Initiation ? “Introduction à la connaissance de choses secrètes, cachées, difficiles“ nous dit le dictionnaire. Le mot vient du latin initiare qui signifie commencer, mot qui vient de in ire : avancer dedans, à l’intérieur. Karl Graf Durkheim parle de “ouvrir la porte du mystère“. De fait l’initiation désigne une entrée, un commencement, une ouverture. Les rites initiatiques dans les sociétés traditionnelles accompagnent généralement le passage de l’adolescence à l’âge adulte. Les jeunes sont confrontés à une série d’épreuves, souvent éprouvantes, où le corps est directement concerné.
L’initiation marque ainsi l’accès à une nouvelle dimension de vie et de conscience. C’est une expérience qui transforme fondamentalement l’être humain.
La transformation du corps induit un autre état d’être
La grossesse et l’accouchement peuvent-elles être considérées comme des expériences initiatiques ? Ce qui est certain, c’est que pendant ces neuf mois, une porte s’ouvre sur un autre monde.
Pas à pas, le corps de la femme enceinte se transforme, s’élargit pour faire de la place au tout petit. La femme fait ainsi l’expérience d’habiter un corps différent de celui qui lui est familier. Un corps qui change très vite d’une semaine à l’autre, un corps qui lui fait vivre un état d’impermanence beaucoup plus sensible qu’en temps normal (Le corps est toujours changeant, il n’est jamais totalement le même d’un jour sur l’autre, mais pendant la grossesse ces changements sont beaucoup plus rapides et donc plus facilement perceptibles). Elle est aussi invitée par la présence de son bébé à s’intérioriser davantage, à se mettre à l’écoute de la vie en elle et donc à modifier le lien tissé jusque-là avec sa propre profondeur d’être. Elle est aussi davantage en relation avec son bassin qui est lui même habité son bébé, ce qui la fait se sentir plus centrée qu’à l’habitude. Le deuxième trimestre de la grossesse s’accompagne bien souvent d’états de plénitude, le manque s’estompe, l’esprit s’éclaircit.
Nuit à traverser
L’accouchement constitue une expérience encore plus intense. Comme dans un rite initiatique, la femme est invitée à dépasser ses propres limites, à s’aventurer là où elle n’est encore jamais allée, à apprivoiser sa peur, à lâcher-prise, à faire confiance. Il y a une nuit à traverser (comme certains adolescents sont laissés seuls toute une nuit dans la forêt ou dans la montagne et doivent affronter toutes les peurs liés à ce monde inconnu et effrayant), une nuit qui, si elle peut être franchie, éclaire l’aube d’une lumière nouvelle. Lors de ce moment, la femme peut rejoindre un autre état d’être, sa sensibilité se décuple, sa volonté n’a plus prise, elle s’abandonne, elle se laisse travailler par la vie qui ouvre en elle un chemin. Le temps s’étire, le moment présent s’intensifie.

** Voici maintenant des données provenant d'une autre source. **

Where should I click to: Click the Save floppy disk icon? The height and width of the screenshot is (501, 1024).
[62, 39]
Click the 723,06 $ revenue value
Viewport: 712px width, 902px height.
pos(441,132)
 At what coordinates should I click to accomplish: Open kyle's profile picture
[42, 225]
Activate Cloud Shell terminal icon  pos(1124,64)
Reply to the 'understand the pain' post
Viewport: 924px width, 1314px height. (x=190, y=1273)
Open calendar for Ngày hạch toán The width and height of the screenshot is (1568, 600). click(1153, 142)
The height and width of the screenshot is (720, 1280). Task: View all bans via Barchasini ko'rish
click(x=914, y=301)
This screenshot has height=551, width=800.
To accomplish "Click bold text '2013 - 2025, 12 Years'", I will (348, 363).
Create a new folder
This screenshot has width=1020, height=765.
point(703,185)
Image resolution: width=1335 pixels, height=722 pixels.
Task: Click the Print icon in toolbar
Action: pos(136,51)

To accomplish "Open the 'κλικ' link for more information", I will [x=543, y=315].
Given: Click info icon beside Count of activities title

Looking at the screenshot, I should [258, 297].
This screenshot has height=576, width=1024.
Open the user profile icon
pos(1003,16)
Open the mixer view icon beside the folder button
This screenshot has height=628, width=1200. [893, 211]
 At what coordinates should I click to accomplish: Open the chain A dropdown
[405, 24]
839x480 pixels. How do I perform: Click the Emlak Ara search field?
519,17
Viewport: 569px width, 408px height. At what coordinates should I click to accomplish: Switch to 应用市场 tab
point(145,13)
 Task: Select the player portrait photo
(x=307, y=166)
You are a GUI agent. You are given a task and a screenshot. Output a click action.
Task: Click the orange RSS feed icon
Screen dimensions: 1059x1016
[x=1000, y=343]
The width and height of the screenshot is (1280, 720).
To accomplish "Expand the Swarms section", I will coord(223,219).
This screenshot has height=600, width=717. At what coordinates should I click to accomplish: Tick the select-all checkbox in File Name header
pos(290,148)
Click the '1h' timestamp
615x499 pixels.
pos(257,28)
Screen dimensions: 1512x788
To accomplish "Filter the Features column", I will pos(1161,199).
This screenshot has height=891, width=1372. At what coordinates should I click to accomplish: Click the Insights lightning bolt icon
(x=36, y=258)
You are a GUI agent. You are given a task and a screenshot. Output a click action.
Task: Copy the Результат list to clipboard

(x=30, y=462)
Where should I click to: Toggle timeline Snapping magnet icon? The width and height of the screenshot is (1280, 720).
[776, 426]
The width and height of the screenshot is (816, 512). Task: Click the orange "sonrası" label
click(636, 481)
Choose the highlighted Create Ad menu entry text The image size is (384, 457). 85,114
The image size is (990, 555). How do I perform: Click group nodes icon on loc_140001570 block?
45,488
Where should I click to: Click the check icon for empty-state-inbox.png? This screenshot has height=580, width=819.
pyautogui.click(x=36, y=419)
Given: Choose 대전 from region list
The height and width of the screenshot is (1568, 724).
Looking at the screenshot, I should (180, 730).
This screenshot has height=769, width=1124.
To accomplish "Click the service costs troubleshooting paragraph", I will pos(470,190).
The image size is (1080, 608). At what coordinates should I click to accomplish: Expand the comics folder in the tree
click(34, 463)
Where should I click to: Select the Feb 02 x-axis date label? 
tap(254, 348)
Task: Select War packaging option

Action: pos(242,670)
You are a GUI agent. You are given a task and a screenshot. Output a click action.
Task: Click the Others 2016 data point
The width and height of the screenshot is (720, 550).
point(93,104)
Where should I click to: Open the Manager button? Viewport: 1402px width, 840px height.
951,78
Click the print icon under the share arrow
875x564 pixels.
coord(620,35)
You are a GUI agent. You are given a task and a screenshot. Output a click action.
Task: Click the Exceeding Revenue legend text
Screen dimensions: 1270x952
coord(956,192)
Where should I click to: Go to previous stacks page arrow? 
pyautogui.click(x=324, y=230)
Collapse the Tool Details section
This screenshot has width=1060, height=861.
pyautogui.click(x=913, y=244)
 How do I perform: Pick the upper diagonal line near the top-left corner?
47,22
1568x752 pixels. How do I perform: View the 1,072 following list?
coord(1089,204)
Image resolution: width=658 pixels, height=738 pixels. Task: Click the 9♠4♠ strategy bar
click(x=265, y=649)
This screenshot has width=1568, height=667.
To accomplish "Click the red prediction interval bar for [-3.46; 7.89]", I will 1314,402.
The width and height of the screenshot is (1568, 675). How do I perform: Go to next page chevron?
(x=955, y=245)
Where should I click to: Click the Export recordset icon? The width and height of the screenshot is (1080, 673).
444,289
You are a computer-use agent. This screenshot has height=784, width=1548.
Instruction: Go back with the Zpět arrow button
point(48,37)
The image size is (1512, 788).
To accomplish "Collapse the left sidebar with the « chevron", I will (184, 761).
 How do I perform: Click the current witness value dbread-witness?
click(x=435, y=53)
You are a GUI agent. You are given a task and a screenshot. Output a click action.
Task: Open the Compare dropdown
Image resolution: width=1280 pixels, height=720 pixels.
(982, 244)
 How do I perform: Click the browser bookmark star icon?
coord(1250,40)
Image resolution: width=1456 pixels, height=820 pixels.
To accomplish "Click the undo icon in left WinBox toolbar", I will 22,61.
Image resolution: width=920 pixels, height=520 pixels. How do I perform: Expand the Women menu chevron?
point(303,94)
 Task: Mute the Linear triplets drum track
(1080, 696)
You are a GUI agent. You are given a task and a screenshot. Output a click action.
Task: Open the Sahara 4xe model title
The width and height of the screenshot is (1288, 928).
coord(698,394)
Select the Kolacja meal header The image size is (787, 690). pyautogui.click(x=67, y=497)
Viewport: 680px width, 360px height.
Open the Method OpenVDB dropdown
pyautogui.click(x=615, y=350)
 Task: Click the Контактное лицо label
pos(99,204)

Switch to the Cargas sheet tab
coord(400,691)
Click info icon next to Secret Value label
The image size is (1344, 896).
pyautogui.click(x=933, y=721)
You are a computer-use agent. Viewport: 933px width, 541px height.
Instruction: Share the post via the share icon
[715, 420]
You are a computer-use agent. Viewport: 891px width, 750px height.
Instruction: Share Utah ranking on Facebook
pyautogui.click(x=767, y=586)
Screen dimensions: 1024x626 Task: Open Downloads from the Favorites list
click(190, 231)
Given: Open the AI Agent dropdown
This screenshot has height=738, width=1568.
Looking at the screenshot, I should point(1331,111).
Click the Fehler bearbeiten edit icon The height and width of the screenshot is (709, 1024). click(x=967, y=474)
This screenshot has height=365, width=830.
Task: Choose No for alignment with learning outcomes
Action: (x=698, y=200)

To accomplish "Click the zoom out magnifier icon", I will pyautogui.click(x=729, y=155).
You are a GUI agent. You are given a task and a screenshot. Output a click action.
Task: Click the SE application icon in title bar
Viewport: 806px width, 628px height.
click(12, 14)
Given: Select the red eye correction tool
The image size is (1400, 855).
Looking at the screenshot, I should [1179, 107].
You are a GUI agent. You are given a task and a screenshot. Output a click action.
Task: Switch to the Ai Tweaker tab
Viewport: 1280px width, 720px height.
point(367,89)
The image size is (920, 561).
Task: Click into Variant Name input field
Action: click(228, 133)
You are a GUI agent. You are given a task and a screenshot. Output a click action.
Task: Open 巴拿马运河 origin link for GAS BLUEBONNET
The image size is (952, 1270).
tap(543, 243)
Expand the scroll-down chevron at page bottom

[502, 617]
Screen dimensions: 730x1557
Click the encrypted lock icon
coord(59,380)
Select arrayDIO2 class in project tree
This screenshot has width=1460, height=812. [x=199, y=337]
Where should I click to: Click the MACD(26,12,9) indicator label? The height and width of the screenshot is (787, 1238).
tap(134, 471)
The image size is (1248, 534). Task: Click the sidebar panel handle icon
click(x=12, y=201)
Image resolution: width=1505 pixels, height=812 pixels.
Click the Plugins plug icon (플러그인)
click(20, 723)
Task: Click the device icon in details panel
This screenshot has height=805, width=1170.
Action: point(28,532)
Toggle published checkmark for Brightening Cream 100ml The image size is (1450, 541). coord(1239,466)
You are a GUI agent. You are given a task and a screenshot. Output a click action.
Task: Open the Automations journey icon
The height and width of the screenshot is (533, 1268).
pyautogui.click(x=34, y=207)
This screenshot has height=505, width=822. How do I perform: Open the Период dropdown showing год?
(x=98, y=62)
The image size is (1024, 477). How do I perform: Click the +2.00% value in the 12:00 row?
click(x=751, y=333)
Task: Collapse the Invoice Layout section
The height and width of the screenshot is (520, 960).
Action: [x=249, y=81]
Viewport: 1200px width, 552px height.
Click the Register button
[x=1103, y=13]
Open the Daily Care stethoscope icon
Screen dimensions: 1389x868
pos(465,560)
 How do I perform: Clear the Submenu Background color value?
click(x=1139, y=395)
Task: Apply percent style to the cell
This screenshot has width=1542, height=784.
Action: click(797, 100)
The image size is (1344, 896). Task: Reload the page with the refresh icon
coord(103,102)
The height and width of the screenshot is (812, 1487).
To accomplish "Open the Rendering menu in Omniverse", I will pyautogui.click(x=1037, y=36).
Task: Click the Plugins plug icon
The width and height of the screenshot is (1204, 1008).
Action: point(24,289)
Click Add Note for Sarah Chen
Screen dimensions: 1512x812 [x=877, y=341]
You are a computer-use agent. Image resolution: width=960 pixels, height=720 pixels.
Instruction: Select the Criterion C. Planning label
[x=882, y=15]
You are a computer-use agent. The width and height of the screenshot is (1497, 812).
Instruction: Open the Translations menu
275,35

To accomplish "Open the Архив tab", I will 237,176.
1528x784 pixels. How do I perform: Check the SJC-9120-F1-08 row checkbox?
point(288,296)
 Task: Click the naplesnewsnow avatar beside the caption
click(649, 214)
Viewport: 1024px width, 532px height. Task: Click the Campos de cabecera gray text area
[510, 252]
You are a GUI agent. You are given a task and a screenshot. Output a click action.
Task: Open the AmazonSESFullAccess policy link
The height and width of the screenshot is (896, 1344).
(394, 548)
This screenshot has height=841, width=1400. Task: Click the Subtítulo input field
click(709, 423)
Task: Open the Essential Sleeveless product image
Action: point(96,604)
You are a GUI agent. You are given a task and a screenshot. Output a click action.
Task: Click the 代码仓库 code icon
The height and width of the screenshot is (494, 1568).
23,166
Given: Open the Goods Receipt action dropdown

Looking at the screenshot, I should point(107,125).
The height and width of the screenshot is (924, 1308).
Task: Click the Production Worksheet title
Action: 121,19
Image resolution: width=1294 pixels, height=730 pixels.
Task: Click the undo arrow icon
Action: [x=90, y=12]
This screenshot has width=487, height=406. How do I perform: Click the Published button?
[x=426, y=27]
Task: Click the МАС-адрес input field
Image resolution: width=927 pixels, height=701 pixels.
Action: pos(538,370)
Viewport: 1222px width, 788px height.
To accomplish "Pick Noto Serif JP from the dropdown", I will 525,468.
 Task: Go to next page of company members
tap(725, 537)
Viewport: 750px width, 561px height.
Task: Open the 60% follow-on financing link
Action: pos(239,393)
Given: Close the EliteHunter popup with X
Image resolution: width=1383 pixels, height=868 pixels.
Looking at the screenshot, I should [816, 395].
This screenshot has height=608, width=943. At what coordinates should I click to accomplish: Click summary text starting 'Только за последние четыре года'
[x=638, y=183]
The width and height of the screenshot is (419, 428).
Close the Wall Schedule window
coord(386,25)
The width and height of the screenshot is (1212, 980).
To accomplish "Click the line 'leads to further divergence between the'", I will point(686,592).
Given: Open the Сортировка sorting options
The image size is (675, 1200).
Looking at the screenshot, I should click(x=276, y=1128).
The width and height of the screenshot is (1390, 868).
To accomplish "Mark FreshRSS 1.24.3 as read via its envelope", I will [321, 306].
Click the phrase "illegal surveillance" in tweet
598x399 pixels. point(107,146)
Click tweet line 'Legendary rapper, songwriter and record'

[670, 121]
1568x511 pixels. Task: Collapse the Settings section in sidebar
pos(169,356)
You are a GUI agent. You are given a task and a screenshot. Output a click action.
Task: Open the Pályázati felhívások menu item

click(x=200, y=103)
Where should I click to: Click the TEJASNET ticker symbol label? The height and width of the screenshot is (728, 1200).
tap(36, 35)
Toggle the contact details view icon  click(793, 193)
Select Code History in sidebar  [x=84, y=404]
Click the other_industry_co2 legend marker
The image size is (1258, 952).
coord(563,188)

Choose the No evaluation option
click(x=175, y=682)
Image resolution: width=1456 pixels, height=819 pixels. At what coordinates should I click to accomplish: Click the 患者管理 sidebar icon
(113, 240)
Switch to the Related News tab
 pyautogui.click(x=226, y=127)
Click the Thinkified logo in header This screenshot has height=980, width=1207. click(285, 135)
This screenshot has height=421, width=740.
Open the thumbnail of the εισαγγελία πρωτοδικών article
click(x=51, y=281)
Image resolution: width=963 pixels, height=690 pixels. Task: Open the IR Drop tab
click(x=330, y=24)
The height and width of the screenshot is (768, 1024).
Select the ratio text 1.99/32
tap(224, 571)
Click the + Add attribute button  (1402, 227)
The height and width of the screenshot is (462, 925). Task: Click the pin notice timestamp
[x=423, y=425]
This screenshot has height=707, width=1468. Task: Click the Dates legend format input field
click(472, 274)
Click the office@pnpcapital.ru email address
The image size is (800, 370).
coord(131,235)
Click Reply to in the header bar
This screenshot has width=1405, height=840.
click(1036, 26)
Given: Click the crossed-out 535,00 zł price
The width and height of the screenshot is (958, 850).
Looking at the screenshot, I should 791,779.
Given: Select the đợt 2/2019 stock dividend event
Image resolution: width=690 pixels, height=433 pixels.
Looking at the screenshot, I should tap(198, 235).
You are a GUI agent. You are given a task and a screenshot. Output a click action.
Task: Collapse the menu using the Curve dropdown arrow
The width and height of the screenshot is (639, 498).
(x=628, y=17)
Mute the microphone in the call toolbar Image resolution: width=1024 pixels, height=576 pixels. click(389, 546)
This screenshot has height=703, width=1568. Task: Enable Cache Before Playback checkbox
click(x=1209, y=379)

Atteindre le sommet de la montagne
Certes, la péridurale est plutôt déconseillée sur ce chemin. En enlevant la douleur, elle ramène aussi vers un état d’être beaucoup plus “ordinaire“, elle réenferme dans le temps des horloges, dans les perceptions habituelles, dans la volonté du Moi.
Martine Texier, dans son livre, Accouchement, Naissance : un chemin initiatique, compare la naissance d’une enfant à l’ascension jusqu’au sommet d’une haute montagne, “avec tout ce que cela comporte d’efforts soutenus, de moments de découragement, d’impressions d’élévation, de sentiment de dépassement de soi. “ Si nous restons avec cette image, accoucher avec péridurale revient à décider au milieu du chemin de terminer l’ascension en hélicoptère, on y gagne un confort immédiat, mais l’arrivée au sommet ne sera assurément pas vécue de la même façon.
Il y a bien sûr des situations où il n’y a pas d’autre choix que de prendre l’hélicoptère et chaque femme se débrouille comme elle peut. Avec ou sans péridurale, même si l’expérience du sommet ne sera pas la même, il y aura tout de même, dans tous les cas, ce passage par le sommet, ce moment d’ouverture qui fait que, je le constate toujours lors des cours en post natal, la femme qui a donné la vie n’est plus tout à fait la même que celle que je connaissais en prénatal.